-- Start --
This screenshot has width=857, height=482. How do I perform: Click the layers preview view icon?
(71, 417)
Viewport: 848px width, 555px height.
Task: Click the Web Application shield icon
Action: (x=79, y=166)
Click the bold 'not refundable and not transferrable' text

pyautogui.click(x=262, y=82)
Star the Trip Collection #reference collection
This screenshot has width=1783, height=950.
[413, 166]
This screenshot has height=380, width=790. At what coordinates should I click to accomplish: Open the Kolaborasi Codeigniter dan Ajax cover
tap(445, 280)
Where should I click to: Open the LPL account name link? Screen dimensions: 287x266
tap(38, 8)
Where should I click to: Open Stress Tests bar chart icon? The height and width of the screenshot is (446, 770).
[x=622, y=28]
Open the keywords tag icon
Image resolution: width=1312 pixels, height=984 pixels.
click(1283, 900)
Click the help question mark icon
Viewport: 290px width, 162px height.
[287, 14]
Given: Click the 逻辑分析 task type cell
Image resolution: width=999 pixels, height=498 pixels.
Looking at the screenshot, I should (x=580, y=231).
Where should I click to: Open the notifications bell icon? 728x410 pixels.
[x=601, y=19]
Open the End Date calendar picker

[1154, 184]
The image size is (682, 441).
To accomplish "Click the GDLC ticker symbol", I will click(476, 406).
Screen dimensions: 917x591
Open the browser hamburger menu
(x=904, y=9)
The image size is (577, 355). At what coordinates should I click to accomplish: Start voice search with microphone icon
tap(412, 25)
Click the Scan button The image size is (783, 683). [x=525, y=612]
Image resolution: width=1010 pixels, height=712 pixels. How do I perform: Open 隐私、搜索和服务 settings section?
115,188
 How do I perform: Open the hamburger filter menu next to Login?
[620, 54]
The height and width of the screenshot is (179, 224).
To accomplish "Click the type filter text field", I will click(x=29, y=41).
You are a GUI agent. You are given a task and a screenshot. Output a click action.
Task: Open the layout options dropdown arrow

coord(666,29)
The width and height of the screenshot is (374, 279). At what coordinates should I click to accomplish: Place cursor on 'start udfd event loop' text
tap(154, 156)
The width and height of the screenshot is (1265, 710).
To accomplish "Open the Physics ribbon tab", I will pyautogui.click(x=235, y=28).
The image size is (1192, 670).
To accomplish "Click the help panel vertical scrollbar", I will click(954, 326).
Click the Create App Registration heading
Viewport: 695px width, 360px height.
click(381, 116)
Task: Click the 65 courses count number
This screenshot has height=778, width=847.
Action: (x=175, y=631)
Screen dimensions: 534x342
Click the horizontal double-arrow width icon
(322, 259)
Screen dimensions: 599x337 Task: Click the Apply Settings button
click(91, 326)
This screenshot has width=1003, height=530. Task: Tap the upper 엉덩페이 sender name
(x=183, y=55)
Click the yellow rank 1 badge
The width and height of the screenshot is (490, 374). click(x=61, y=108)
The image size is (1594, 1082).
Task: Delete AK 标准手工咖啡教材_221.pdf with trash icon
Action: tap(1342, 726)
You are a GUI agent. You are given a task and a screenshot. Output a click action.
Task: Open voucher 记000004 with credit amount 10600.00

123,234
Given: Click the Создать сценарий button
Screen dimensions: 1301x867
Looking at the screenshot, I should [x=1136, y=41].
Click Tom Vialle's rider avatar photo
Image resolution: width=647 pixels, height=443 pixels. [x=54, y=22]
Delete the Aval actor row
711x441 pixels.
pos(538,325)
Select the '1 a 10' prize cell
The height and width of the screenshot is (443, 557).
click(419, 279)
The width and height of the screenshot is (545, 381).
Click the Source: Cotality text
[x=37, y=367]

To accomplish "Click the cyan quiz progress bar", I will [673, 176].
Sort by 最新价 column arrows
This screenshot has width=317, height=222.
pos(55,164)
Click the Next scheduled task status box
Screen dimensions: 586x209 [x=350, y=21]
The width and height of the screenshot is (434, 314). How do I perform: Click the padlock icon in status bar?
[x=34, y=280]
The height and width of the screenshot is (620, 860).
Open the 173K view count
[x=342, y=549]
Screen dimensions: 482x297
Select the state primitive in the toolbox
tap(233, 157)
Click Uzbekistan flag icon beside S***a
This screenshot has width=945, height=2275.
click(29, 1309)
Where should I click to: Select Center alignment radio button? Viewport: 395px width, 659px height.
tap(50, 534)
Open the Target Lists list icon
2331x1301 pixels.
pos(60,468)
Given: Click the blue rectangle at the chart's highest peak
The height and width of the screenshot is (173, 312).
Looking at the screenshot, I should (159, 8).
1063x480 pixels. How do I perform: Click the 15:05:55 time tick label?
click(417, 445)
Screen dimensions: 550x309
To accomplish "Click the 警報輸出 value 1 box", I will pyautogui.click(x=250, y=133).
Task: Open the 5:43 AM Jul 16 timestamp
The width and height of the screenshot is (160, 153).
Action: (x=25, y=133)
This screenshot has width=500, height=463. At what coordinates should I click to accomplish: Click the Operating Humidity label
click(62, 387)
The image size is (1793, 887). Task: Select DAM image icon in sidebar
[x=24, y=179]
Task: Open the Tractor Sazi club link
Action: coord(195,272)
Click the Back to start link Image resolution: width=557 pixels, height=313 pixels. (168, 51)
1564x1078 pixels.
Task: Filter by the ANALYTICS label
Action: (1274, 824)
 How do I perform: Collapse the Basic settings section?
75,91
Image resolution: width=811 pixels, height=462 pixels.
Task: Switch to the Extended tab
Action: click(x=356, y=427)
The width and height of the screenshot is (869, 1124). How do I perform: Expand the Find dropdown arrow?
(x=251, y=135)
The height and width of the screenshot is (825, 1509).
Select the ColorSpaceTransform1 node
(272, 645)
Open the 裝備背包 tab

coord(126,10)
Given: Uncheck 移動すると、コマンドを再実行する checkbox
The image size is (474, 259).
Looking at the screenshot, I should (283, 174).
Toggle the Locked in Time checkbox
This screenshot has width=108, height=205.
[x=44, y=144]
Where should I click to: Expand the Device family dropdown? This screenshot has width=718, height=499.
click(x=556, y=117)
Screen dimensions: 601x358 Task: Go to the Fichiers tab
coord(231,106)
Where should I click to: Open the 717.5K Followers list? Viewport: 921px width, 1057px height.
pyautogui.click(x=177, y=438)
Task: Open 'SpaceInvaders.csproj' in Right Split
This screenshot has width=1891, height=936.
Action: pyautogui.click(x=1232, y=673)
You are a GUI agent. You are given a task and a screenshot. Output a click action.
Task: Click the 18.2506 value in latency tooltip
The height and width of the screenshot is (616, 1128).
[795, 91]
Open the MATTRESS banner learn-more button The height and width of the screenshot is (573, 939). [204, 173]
-- End --
BRIEF: Can you reproduce the data above with every "bell icon" swapped for "alarm icon" and nothing else changed?

SOLVED PROBLEM:
This screenshot has width=857, height=482. How do I perform: Click the layers preview view icon?
(71, 417)
Viewport: 848px width, 555px height.
Task: Click the Web Application shield icon
Action: (x=79, y=166)
Click the bold 'not refundable and not transferrable' text

pyautogui.click(x=262, y=82)
Star the Trip Collection #reference collection
This screenshot has width=1783, height=950.
[413, 166]
This screenshot has height=380, width=790. At what coordinates should I click to accomplish: Open the Kolaborasi Codeigniter dan Ajax cover
tap(445, 280)
Where should I click to: Open the LPL account name link? Screen dimensions: 287x266
tap(38, 8)
Where should I click to: Open Stress Tests bar chart icon? The height and width of the screenshot is (446, 770).
[x=622, y=28]
Open the keywords tag icon
Image resolution: width=1312 pixels, height=984 pixels.
click(1283, 900)
Click the help question mark icon
Viewport: 290px width, 162px height.
[287, 14]
Given: Click the 逻辑分析 task type cell
Image resolution: width=999 pixels, height=498 pixels.
Looking at the screenshot, I should (x=580, y=231).
Where should I click to: Open the notifications alarm icon? 728x410 pixels.
[x=601, y=19]
Open the End Date calendar picker

[1154, 184]
The image size is (682, 441).
To accomplish "Click the GDLC ticker symbol", I will click(476, 406).
Screen dimensions: 917x591
Open the browser hamburger menu
(x=904, y=9)
The image size is (577, 355). At what coordinates should I click to accomplish: Start voice search with microphone icon
tap(412, 25)
Click the Scan button The image size is (783, 683). [x=525, y=612]
Image resolution: width=1010 pixels, height=712 pixels. How do I perform: Open 隐私、搜索和服务 settings section?
115,188
 How do I perform: Open the hamburger filter menu next to Login?
[620, 54]
The height and width of the screenshot is (179, 224).
To accomplish "Click the type filter text field", I will click(x=29, y=41).
You are a GUI agent. You are given a task and a screenshot. Output a click action.
Task: Open the layout options dropdown arrow

coord(666,29)
The width and height of the screenshot is (374, 279). At what coordinates should I click to accomplish: Place cursor on 'start udfd event loop' text
tap(154, 156)
The width and height of the screenshot is (1265, 710).
To accomplish "Open the Physics ribbon tab", I will pyautogui.click(x=235, y=28).
The image size is (1192, 670).
To accomplish "Click the help panel vertical scrollbar", I will click(954, 326).
Click the Create App Registration heading
Viewport: 695px width, 360px height.
click(381, 116)
Task: Click the 65 courses count number
This screenshot has height=778, width=847.
Action: (x=175, y=631)
Screen dimensions: 534x342
Click the horizontal double-arrow width icon
(322, 259)
Screen dimensions: 599x337 Task: Click the Apply Settings button
click(91, 326)
This screenshot has width=1003, height=530. Task: Tap the upper 엉덩페이 sender name
(x=183, y=55)
Click the yellow rank 1 badge
The width and height of the screenshot is (490, 374). click(x=61, y=108)
The image size is (1594, 1082).
Task: Delete AK 标准手工咖啡教材_221.pdf with trash icon
Action: tap(1342, 726)
You are a GUI agent. You are given a task and a screenshot. Output a click action.
Task: Open voucher 记000004 with credit amount 10600.00

123,234
Given: Click the Создать сценарий button
Screen dimensions: 1301x867
Looking at the screenshot, I should [x=1136, y=41].
Click Tom Vialle's rider avatar photo
Image resolution: width=647 pixels, height=443 pixels. [x=54, y=22]
Delete the Aval actor row
711x441 pixels.
pos(538,325)
Select the '1 a 10' prize cell
The height and width of the screenshot is (443, 557).
click(419, 279)
The width and height of the screenshot is (545, 381).
Click the Source: Cotality text
[x=37, y=367]

To accomplish "Click the cyan quiz progress bar", I will [673, 176].
Sort by 最新价 column arrows
This screenshot has width=317, height=222.
pos(55,164)
Click the Next scheduled task status box
Screen dimensions: 586x209 [x=350, y=21]
The width and height of the screenshot is (434, 314). How do I perform: Click the padlock icon in status bar?
[x=34, y=280]
The height and width of the screenshot is (620, 860).
Open the 173K view count
[x=342, y=549]
Screen dimensions: 482x297
Select the state primitive in the toolbox
tap(233, 157)
Click Uzbekistan flag icon beside S***a
This screenshot has width=945, height=2275.
click(29, 1309)
Where should I click to: Select Center alignment radio button? Viewport: 395px width, 659px height.
tap(50, 534)
Open the Target Lists list icon
2331x1301 pixels.
pos(60,468)
Given: Click the blue rectangle at the chart's highest peak
The height and width of the screenshot is (173, 312).
Looking at the screenshot, I should (159, 8).
1063x480 pixels. How do I perform: Click the 15:05:55 time tick label?
click(417, 445)
Screen dimensions: 550x309
To accomplish "Click the 警報輸出 value 1 box", I will pyautogui.click(x=250, y=133).
Task: Open the 5:43 AM Jul 16 timestamp
The width and height of the screenshot is (160, 153).
Action: (x=25, y=133)
This screenshot has width=500, height=463. At what coordinates should I click to accomplish: Click the Operating Humidity label
click(62, 387)
The image size is (1793, 887). Task: Select DAM image icon in sidebar
[x=24, y=179]
Task: Open the Tractor Sazi club link
Action: coord(195,272)
Click the Back to start link Image resolution: width=557 pixels, height=313 pixels. (168, 51)
1564x1078 pixels.
Task: Filter by the ANALYTICS label
Action: (1274, 824)
 How do I perform: Collapse the Basic settings section?
75,91
Image resolution: width=811 pixels, height=462 pixels.
Task: Switch to the Extended tab
Action: click(x=356, y=427)
The width and height of the screenshot is (869, 1124). How do I perform: Expand the Find dropdown arrow?
(x=251, y=135)
The height and width of the screenshot is (825, 1509).
Select the ColorSpaceTransform1 node
(272, 645)
Open the 裝備背包 tab

coord(126,10)
Given: Uncheck 移動すると、コマンドを再実行する checkbox
The image size is (474, 259).
Looking at the screenshot, I should (283, 174).
Toggle the Locked in Time checkbox
This screenshot has width=108, height=205.
[x=44, y=144]
Where should I click to: Expand the Device family dropdown? This screenshot has width=718, height=499.
click(x=556, y=117)
Screen dimensions: 601x358 Task: Go to the Fichiers tab
coord(231,106)
Where should I click to: Open the 717.5K Followers list? Viewport: 921px width, 1057px height.
pyautogui.click(x=177, y=438)
Task: Open 'SpaceInvaders.csproj' in Right Split
This screenshot has width=1891, height=936.
Action: pyautogui.click(x=1232, y=673)
You are a GUI agent. You are given a task and a screenshot. Output a click action.
Task: Click the 18.2506 value in latency tooltip
The height and width of the screenshot is (616, 1128).
[795, 91]
Open the MATTRESS banner learn-more button The height and width of the screenshot is (573, 939). [204, 173]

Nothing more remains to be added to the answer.